Koranlensapos.com - Istilah serangan fajar sangat familiar di tengah masyarakat dalam setiap event pemilihan umum. Tidak terkecuali pada momen Pemilihan Kepala Daerah tahun 2024 ini. Istilah tersebut tidak asing bagi masyarakat.
Hal itu menunjukkan bahwa praktik jual beli suara itu bukan rahasia lagi. Bahkan jadi trending topic menjelang hari-hari pencoblosan.
Bagaimanakah hukumnya serangan fajar itu dari sudut pandang Agama Islam?
Ketua Umum MUI Kabupaten Dompu, KH. Mokh Nasuhi yang dikonfirmasi koranlensapos.com menyebut serangan fajar, money politic, jual beli suara atau apapun namanya hukumnya haram. Dalam Islam mengkategorikan sebagai risywah (suap). Pemberi dan penerima sama-sama mendapatkan dosa. Bukan hanya itu, hidup pun menjadi tidak berkah.
H. Nasuhi menegaskan hal ini dengan merujuk pada keterangan
Ketua MUI Bidang Fatwa, Prof KH Asrorun Niam Sholeh. Prof Niam menjelaskan, memilih pemimpin harus berdasarkan kompetensi.

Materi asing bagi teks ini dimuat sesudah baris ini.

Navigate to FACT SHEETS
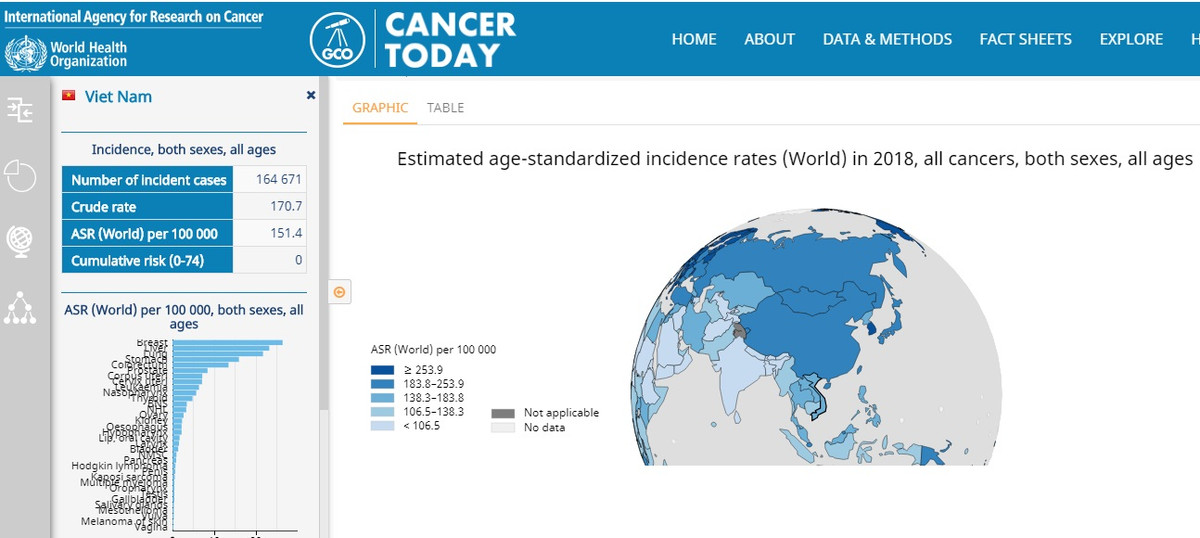 1025,39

Pemimpin yang terpilih idealnya yang mengemban amanah demi kemaslahatan.
"Setelah mendengar visi misi calon dalam masa kampanye, saatnya kita kontemplasi dan memilih sesuai hati yang jernih, meminta pertolongan Allah SWT agar diberi pemimpin yang shiddiq atau jujur, yang amanah atau dapat dipercaya," kata Prof Niam dalam keterangan yang diterima MUIDigital, Selasa (13/2/2024) di sela-sela Rapat Pimpinan Harian rutin MUI di Aula Buya Hamka, Jakarta.
Prof Niam menambahkan, dalam memilih pemimpin juga didasarkan pada sifat tabligh atau kemampuan eksekusi, serta fathanah atau memiliki kompetensi.
Oleh karena itu, Prof Niam menegaskan, tidak boleh memilih pemimpin didasarkan kepada sogokan atau pemberian harta.
"Orang yang akan dipilih atau yang mencalonkan diri juga tidak boleh menghalalkan segala cara untuk dapat dipilih, seperti menyuap atau dikenal serangan fajar hukumnya haram," jelasnya.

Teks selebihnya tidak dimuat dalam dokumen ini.